Collected data
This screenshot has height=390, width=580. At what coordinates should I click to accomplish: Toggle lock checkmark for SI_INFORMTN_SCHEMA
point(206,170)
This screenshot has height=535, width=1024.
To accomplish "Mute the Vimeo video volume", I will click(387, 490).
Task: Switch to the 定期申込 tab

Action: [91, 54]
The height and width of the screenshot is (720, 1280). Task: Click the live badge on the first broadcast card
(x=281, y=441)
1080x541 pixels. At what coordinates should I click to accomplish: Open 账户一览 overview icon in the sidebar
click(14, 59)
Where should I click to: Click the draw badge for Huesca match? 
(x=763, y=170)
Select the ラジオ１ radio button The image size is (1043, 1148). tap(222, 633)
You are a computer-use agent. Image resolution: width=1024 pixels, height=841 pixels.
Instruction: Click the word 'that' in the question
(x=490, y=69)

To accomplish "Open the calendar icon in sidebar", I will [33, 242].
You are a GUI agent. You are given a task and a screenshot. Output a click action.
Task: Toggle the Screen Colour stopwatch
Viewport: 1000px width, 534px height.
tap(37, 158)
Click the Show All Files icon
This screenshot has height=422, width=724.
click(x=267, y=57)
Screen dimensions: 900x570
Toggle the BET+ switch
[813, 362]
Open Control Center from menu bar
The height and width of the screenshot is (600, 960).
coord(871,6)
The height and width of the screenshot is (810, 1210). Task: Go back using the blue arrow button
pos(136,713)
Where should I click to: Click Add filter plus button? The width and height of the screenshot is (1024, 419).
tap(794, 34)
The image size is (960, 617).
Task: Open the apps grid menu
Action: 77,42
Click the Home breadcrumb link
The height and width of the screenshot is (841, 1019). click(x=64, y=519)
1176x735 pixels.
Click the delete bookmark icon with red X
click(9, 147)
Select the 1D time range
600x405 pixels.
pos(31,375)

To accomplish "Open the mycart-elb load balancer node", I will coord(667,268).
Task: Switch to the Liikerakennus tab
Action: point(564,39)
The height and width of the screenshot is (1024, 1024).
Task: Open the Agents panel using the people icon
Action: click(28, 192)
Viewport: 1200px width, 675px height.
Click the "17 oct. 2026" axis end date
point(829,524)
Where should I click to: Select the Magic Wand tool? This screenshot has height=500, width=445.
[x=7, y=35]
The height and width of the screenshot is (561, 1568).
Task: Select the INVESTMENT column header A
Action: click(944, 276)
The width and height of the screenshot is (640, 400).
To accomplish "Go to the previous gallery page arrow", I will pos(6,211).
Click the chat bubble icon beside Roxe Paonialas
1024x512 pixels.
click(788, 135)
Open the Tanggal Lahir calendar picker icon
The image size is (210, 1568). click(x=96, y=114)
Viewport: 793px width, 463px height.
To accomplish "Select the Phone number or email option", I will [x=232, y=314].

Work request
Above are the records; restate each one exactly.

Response
This screenshot has height=390, width=580. At what coordinates should I click to accomplish: Toggle lock checkmark for SI_INFORMTN_SCHEMA
point(206,170)
This screenshot has height=535, width=1024.
To accomplish "Mute the Vimeo video volume", I will click(387, 490).
Task: Switch to the 定期申込 tab

Action: [91, 54]
The height and width of the screenshot is (720, 1280). Task: Click the live badge on the first broadcast card
(x=281, y=441)
1080x541 pixels. At what coordinates should I click to accomplish: Open 账户一览 overview icon in the sidebar
click(14, 59)
Where should I click to: Click the draw badge for Huesca match? 
(x=763, y=170)
Select the ラジオ１ radio button The image size is (1043, 1148). tap(222, 633)
You are a computer-use agent. Image resolution: width=1024 pixels, height=841 pixels.
Instruction: Click the word 'that' in the question
(x=490, y=69)

To accomplish "Open the calendar icon in sidebar", I will [33, 242].
You are a GUI agent. You are given a task and a screenshot. Output a click action.
Task: Toggle the Screen Colour stopwatch
Viewport: 1000px width, 534px height.
tap(37, 158)
Click the Show All Files icon
This screenshot has height=422, width=724.
click(x=267, y=57)
Screen dimensions: 900x570
Toggle the BET+ switch
[813, 362]
Open Control Center from menu bar
The height and width of the screenshot is (600, 960).
coord(871,6)
The height and width of the screenshot is (810, 1210). Task: Go back using the blue arrow button
pos(136,713)
Where should I click to: Click Add filter plus button? The width and height of the screenshot is (1024, 419).
tap(794, 34)
The image size is (960, 617).
Task: Open the apps grid menu
Action: 77,42
Click the Home breadcrumb link
The height and width of the screenshot is (841, 1019). click(x=64, y=519)
1176x735 pixels.
Click the delete bookmark icon with red X
click(9, 147)
Select the 1D time range
600x405 pixels.
pos(31,375)

To accomplish "Open the mycart-elb load balancer node", I will coord(667,268).
Task: Switch to the Liikerakennus tab
Action: point(564,39)
The height and width of the screenshot is (1024, 1024).
Task: Open the Agents panel using the people icon
Action: click(28, 192)
Viewport: 1200px width, 675px height.
Click the "17 oct. 2026" axis end date
point(829,524)
Where should I click to: Select the Magic Wand tool? This screenshot has height=500, width=445.
[x=7, y=35]
The height and width of the screenshot is (561, 1568).
Task: Select the INVESTMENT column header A
Action: click(944, 276)
The width and height of the screenshot is (640, 400).
To accomplish "Go to the previous gallery page arrow", I will pos(6,211).
Click the chat bubble icon beside Roxe Paonialas
1024x512 pixels.
click(788, 135)
Open the Tanggal Lahir calendar picker icon
The image size is (210, 1568). click(x=96, y=114)
Viewport: 793px width, 463px height.
To accomplish "Select the Phone number or email option", I will [x=232, y=314].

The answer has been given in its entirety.